Cut The Red Tape
Better Parks and Public Spaces
Toronto mayoral candidate Olivia Chow spoke just outside a park in East York on Wednesday touting a campaign promise to “cut red tape” for grassroots organizations looking to hold events on city property. During 30 Minutes event she proposed a solution to speed up and simplify the process to book city parks for public events.
“People shouldn’t have to navigate a complicated maze to get the right permits to use parks we all own,” said Olivia. “Our summers are short enough so as your new mayor, I’ll make it quicker and easier for families and neighbourhoods to enjoy our parks.”
Olivia Chow plan contains:
- Put permits for common activities online to make things quicker and simpler. Currently, people who want to have a birthday party, picnic, take wedding photographs or book a tee time at a city golf course have to fill out paper forms. It’s 2014, and people should be able to get permits online, as well as buy tickets for island ferries. Olivia would also enhance online information, with interactive maps.

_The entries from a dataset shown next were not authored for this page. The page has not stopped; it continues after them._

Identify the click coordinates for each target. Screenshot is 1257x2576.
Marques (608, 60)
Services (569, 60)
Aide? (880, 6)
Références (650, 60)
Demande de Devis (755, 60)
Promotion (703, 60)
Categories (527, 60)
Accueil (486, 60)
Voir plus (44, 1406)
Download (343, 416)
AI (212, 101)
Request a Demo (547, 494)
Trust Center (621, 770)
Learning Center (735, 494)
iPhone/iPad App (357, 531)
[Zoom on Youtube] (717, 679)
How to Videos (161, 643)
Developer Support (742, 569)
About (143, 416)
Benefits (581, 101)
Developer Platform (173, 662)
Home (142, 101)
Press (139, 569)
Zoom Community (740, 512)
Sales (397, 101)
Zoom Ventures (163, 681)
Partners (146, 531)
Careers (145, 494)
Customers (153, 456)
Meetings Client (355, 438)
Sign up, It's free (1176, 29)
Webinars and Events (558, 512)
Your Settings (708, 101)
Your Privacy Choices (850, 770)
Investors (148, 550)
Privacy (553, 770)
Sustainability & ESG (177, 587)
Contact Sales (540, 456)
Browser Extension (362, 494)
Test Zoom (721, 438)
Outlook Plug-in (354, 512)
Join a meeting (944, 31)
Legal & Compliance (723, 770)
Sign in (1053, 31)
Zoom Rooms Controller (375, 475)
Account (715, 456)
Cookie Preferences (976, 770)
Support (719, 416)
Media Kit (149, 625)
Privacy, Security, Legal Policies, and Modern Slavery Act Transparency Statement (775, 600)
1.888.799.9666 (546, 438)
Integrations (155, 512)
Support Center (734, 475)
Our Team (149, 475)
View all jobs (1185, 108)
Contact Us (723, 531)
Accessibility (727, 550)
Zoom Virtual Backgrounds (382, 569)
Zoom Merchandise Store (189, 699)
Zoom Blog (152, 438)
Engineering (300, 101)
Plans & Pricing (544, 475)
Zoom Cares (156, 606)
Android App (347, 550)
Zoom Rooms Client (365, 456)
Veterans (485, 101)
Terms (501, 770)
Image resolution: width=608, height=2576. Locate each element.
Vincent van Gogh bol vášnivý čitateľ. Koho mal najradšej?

- Cut red tape for larger events such as parades, festivals, markets and arts events, which make our city more liveable and generate significant tourism activity. Currently, if an event uses a park, sidewalk or street, the organizers have to deal with two sets of staff, fill out two forms and pay two fees. This makes no sense, and Olivia would simplify it.
- Make it easier for friends-of-parks groups to improve parks. In recent years, “friends of” parks groups, which augment work done by staff, have become more popular. They allow people who live near a park to improve it and hold community events there. Olivia will make it easier for these groups to make our parks more lively and beautiful, and help them use parks for more uses including farmers’ markets, food events and pumpkin parades around Hallowe’en. She would also waive fees and cover insurance costs for their fundraising events held in parks because citizens shouldn’t be out-of-pocket when they are making communities stronger.
- Help citizens let the city know if there’s a problem in a park by posting the name and contact information of the staff person responsible. It should be easier for people to let the city know about vandalism, unusual amount of litter or drug-related activities in parks.
- Establish the mayor’s public art foundation to beautify our city. Other cities, such as New Zealand’s capital, Wellington, have public art foundations. They raise funds from companies and citizens to commission public art that is donated to the city. (Wellington’s was formed in 1982 and has commissioned 30 pieces, which can be seen at sculpture.org.nz) Olivia would introduce one to our city to make public spaces more welcoming, using the talents of our vibrant arts community.
“We like to think of ourselves as a city within a park, but too often forget that there are people within the city,” said Olivia. “We have parks so people can enjoy them and I’ll make it easier to do just that. I’ll also help organizers of larger events inject culture and vibrancy to neighbourhoods across the city.”
The cost of Olivia’s proposals is negligible. Waiving fees and paying insurance for groups holding park fundraisers is about $30,000 a year.